§ What the task asks
Reproduce exactly the lines from the one that holds "This screenshot has width=772, height=642." through the last line of the entries, both ends included, but not the pictures.

[Saved data entries]

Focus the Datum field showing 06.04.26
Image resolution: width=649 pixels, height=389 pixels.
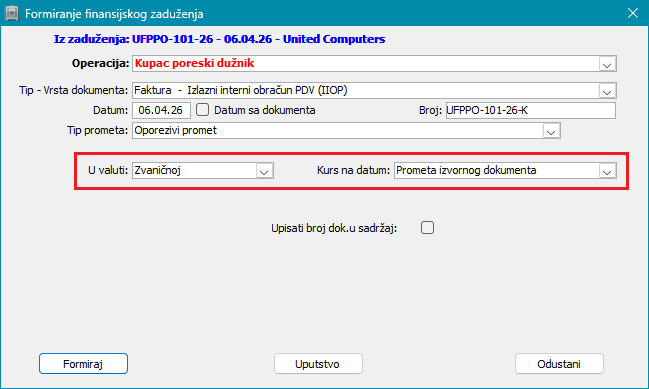161,110
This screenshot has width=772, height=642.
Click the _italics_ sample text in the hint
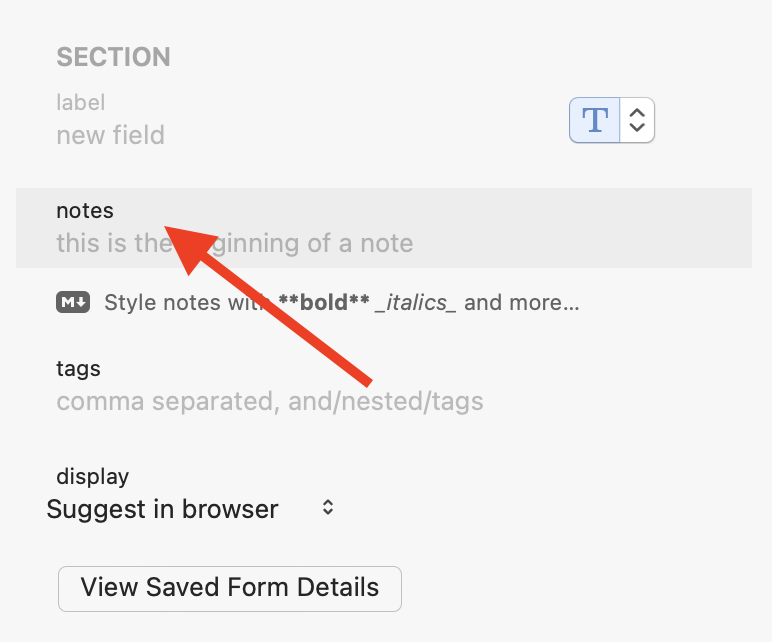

§ Output of the exercise
This screenshot has width=772, height=642.
Click the _italics_ sample text in the hint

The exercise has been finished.